The Department of Living Animals was housed in a small shed behind the Castle which fit the collection of about seventeen animals that Hornaday initially acquired, but was soon overwhelmed. Once word got out, the collection quickly grew. In his curator’s annual report, Hornaday reported that “Many valuable gifts were offered, and accepted, and a number of desirable small objects which were offered to the Institution at nominal prices were purchased and added to the collection. Among the earliest gifts were an unusually large and fine Jaguar, from Mr. J. W. Riddle, of Eagle Pass, Texas, and two black bears from Mr. J. J. E. Lindberg, of El Paso, Texas.”

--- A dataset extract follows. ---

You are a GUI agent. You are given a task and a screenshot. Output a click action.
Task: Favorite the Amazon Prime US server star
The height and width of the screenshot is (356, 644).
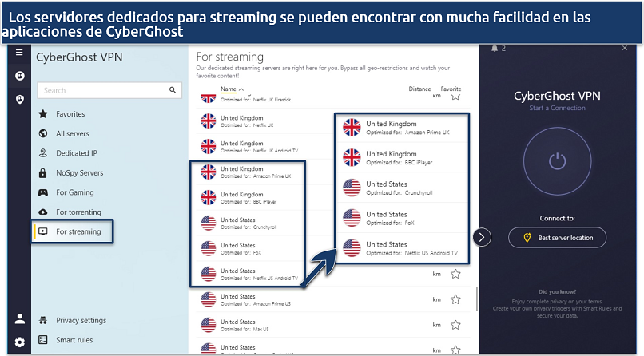[455, 299]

In less than a month, people had donated so many specimens that the number of animals rose to fifty-eight. In February and March the size of the collection nearly doubled. By the end of June, the Department of Living Animals had acquired seventy-four mammals, seventy-two birds, and twenty-six reptiles. The rapidly growing collections were quickly more than one person could handle. Though Hornaday was appointed curator of the Department of Living Animals on May 12th, he also wrote that “With rapid increase in the size and value of the collection came an increase in amount of labor and attention it absolutely required.  But for the valuable and indefatigable service which had been voluntarily entered upon, chiefly as a personal favor, by Mr. W. C. Weeden, in addition to his duties as Assistant Engineer, the department of living animals would have suffered very serious embarrassment.”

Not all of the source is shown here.